Бывали у Мишутиных размолвки и раньше. Но такое отчуждение, озлобленное отношение друг к другу проявилось впервые. Утром, обнаружив, что завтрака на столе нет, Василий Федорович даже обрадовался этому и, не сказав жене ни слова, торопливо ушел на работу. Вслед за ним вышла и Зинаида Михайловна. Вечером не разговаривали тоже. И замолчали надолго. Жили в разных комнатах, молча приходили с работы, молча уходили.
Через месяц Василий Федорович предложил:
— Может, нам развестись?
Зинаида Михайловна, даже не посмотрев в его сторону, тут же ответила:
— Да, так будет, видимо, лучше.
…Народный судья, пожилая, добродушная женщина, мягко, но настойчиво допытывалась о причинах их разрыва, советовала подумать. Обе стороны были непримиримы.
На следующий день они были на приеме в райисполкоме, а через месяц разъехались на разные квартиры. Так закончилась семейная жизнь супругов Мишутиных.
Первое время Василий Федорович наслаждался одинокой и такой не зависимой ни от кого жизнью. Он мог теперь прийти домой в любое время, ему никто не устраивал допросов, где был и почему задержался. Мог, когда хотел, идти на футбол или куда только желала душа. Мог выпить с приятелями, его никто не обнюхивал, не разносил в пух и прах, не устраивал истерики. Мог в любое время смотреть телевизор или читать — никому не было дела до того, когда он заснет. Хоть совсем не ложись! Никому не мешал дым от его сигарет. Даже завтраки и ужины, которые он сам себе готовил, были несравненно вкуснее. Ну, когда он мог поесть жареной колбасы? В год раз, да и то после длительных дискуссий о том, сколько в ней разных лишних калорий, углеводов и прочих вещей, вредных для здоровья. А сало? Василий Федорович всегда любил свиное замороженное сало. Но где там, Зинаида Михайловна даже слышать об этом не хотела: это же сплошной холестерин! На второй же день после начала самостоятельной жизни Василий Федорович купил его целый шматок и теперь нарезал себе такие аппетитные бело-розовые ломти.

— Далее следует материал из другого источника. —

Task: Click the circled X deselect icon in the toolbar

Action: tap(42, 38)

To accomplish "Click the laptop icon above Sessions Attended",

Даже столь неприятное обстоятельство, как стирка, глажение белья, не раздражало Василия Федоровича. Домовая прачечная отлично помогала ему в этом.

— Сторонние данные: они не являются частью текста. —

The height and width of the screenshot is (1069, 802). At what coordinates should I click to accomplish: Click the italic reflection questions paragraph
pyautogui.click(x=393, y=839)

Женщины его не интересовали. Когда сердобольные сослуживцы как-то сочувственно высказались в том смысле, что, мол, какая это жизнь одинокому мужчине, Василий Федорович испуганно замахал руками:
— Чур меня! Спасибо. Узы Гименея меня теперь не прельстят. Дудки!

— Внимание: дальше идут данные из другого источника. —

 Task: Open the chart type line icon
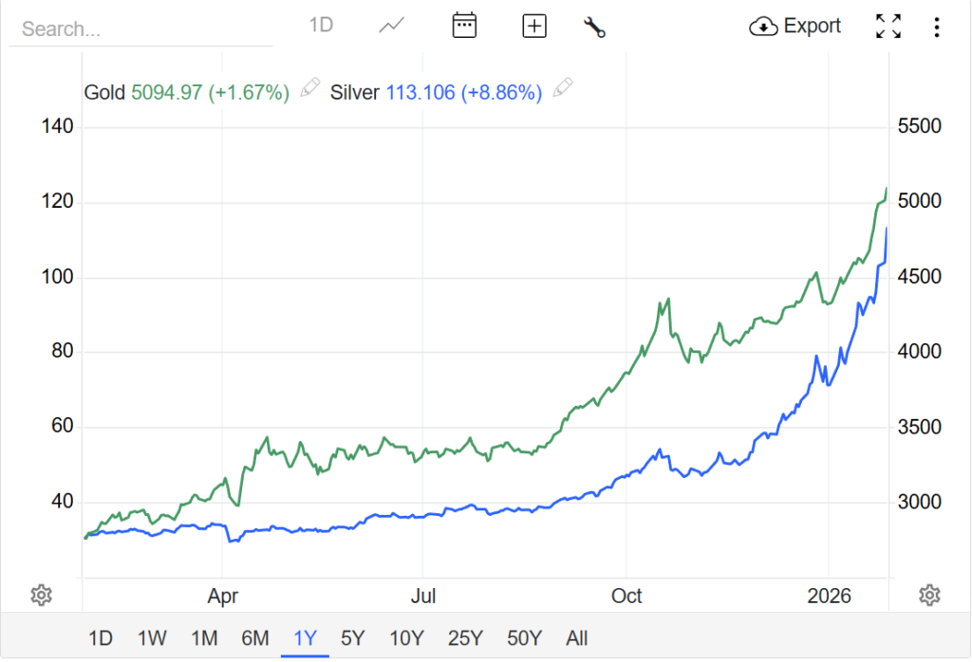pos(392,27)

Не менее благоприятно складывалась и жизнь Зинаиды Михайловны.
Во всяком случае, ни Василий Федорович, ни Зинаида Михайловна не сожалели о разрыве, оба наслаждались отсутствием тех многочисленных неудобств и обязанностей, которые неизбежно налагает любой брачный союз.
Вернувшись из очередной поездки на Север, Петр Максимович Крылатов несказанно удивился, обнаружив, что Мишутин уже не живет в их доме. И еще больше удивился, узнав причину. Не откладывая, поехал к приятелю. Тот встретил его радушно, потащил показывать холостяцкое жилье, затем усадил на кухне и стал хлопотать насчет угощенья.
— Стол будет не очень-то изысканным, так что не взыщи, Петр Максимович. Вот консервы, колбаса.
Поели молча. Потом Петр Максимович, хмурясь, ковыряя вилкой в банке с баклажанами, спросил:
— Ну, как холостая жизнь?
— Ничего. Живем не тужим.
— А что все-таки произошло, что приключилось?
— Да просто обнаружили, что не подходим друг другу.
— Поздно обнаружили-то.
— Это верно.
— А я-то смотрел на вас и радовался. Значит, все только внешне было, для постороннего глаза?
Василий Федорович стал рассказывать. Вспомнил все, что накопилось к Зинаиде Михайловне за эти годы.